No século XVIII, no entanto, e principalmente em Minas Gerais, haveria uma
mudança fundamental nesse caráter, com a entrada em cena de determinados artistas e
artífices, os mais importantes sendo, evidentemente, o Aleijadinho e Manuel da Costa
Ataíde. A partir da criatividade destes “brasileiros” e da incorporação de outras matrizes
– como a italiana – teria sido criada uma arte brasileira por excelência, com marcas de
diferenciação muito bem enunciadas. Se o “barroco” indica o ponto de contato com
Portugal e o mundo europeu, o “barroco mineiro” seria, no entanto, o ponto de
distinção. Haveria, assim, uma arte genuinamente brasileira que, embora original, podia
ser enquadrada na história da arte universal.

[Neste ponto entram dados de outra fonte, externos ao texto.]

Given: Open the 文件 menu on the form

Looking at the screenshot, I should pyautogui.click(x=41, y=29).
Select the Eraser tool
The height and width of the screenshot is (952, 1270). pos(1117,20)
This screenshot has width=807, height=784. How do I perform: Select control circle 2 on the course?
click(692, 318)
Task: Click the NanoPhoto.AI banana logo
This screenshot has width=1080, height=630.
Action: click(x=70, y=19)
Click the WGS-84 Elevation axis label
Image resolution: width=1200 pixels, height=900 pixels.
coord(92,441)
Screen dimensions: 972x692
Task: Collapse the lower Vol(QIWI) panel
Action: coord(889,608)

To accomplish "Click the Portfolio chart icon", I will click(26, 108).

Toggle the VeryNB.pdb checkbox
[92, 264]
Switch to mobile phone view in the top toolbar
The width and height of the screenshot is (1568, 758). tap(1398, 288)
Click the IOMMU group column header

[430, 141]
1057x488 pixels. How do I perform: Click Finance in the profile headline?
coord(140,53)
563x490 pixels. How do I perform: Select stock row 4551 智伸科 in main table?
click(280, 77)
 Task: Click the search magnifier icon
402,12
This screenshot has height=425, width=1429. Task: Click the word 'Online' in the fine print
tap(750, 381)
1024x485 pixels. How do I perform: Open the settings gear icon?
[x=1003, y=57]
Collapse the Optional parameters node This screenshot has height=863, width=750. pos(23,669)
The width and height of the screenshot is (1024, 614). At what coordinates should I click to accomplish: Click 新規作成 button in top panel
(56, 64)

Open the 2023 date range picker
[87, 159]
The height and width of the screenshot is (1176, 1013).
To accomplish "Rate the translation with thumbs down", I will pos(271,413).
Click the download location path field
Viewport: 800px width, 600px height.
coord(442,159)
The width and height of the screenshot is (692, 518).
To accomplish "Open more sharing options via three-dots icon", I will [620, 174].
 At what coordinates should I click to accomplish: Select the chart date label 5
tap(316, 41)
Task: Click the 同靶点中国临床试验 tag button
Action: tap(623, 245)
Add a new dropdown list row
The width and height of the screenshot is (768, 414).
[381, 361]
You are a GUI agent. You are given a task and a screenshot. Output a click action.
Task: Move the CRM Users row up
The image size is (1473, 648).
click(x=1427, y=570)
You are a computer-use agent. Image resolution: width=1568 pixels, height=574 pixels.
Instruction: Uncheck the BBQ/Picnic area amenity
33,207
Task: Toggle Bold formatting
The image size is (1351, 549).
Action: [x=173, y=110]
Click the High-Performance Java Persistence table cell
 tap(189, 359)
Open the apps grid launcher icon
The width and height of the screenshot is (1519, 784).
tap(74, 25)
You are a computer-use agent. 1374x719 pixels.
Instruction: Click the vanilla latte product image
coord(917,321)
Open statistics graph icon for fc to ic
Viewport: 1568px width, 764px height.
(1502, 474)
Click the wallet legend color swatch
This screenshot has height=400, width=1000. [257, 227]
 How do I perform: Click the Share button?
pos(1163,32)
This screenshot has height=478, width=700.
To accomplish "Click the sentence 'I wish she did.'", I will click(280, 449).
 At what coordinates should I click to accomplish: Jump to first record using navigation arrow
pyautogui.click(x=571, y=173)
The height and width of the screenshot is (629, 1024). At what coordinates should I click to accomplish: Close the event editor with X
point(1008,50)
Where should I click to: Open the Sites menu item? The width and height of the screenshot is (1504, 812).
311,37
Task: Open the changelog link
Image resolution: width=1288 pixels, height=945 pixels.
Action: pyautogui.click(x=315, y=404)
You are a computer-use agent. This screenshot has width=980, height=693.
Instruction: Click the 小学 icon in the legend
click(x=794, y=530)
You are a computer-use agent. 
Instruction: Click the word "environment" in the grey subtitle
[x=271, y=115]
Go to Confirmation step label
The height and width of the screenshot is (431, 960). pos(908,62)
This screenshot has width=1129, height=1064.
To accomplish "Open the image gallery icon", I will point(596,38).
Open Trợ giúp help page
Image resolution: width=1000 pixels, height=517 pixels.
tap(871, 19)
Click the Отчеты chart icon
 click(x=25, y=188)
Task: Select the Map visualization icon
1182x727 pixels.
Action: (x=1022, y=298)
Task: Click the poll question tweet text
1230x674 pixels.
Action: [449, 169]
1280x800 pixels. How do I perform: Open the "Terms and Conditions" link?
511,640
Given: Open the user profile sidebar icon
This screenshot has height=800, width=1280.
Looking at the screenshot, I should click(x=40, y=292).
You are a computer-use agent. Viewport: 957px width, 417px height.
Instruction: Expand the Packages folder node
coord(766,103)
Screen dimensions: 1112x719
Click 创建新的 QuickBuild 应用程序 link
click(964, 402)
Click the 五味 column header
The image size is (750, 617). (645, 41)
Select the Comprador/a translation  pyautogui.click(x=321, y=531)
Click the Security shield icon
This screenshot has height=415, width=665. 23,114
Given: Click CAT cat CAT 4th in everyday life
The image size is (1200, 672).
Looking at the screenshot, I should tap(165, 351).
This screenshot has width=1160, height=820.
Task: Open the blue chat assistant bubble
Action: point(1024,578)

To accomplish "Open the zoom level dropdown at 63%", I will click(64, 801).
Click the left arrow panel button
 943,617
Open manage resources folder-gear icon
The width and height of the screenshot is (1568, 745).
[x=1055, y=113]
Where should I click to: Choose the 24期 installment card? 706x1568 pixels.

Vimos também como os funcionários e artífices do IPHAN estavam
identificados ao modernismo arquitetônico. Conseqüentemente, as apropriações de
“barroco”, especialmente as de Lúcio Costa, podem ser qualificadas de “modernistas”.
A “boa tradição” identificada no “barroco” só pôde ser recuperada pela arquitetura
modernista. Rodrigo Melo ao referir-se a Lúcio Costa no prefácio de Mucambos de
Nordeste, destaca-o como “aquele herdeiro legítimo da melhor tradição da arquitetura
brasileira e seu insigne renovador”. Costa é assim um “herdeiro legítimo”, pois, na
disputa entre o neocolonial e o modernismo, a vitória coube ao segundo. Se ambos
disputavam o monopólio do uso legítimo do passado na construção do futuro, a vitória
132
modernista encontra-se imbricada na história do IPHAN e no papel que a instituição
desempenhou junto à sociedade. Como Instituto do Patrimônio, como autoridade maior
na determinação de um passado a se preservar, foi o uso prescrito pelos modernistas que
se tornou objeto de proteção legal.
Dessa forma, os discursos construídos no âmbito do IPHAN não podiam
vislumbrar o caráter encomiástico da biografia do Aleijadinho de Rodrigo Bretas,
reeditada pelo IPHAN. Incorreu-se, assim, em proposições anacrônicas porém
triunfantes, do ponto de vista do sucesso da empreitada de construir o mito do
Aleijadinho.
Foi a partir de um ponto de vista do presente, das possibilidades hoje dadas para
se pensar os usos de representações, de modelos culturais e as convenções vigentes nos
séculos XVII e XVIII (momento da produção e da recepção de obras arquitetônicas e
artísticas), que foi possível historicizar as práticas e concepções triunfantes no IPHAN,
entre 1937 e 1978, particularmente nas suas publicações.
A apropriação de “barroco” feita pelo IPHAN foi, assim, circunscrita ao seu
tempo e moldada por ambições como a constituição e salvaguarda de um patrimônio
nacional e, no mesmo movimento, pelo estabelecimento do modernismo arquitetônico
como critério limite. Não se trata, portanto, de invalidar esta prática de apropriação
observada na produção editorial ou apresentar uma alternativa “melhor”, mas apenas
circunscrevê-la em determinados pressupostos.
O resultado esperado, neste trabalho descritivo, foi a compreensão de que o
patrimônio, que nos é dado como algo natural e intrínseco à nacionalidade brasileira, é
antes fruto de um projeto construído sob pressupostos historicizáveis.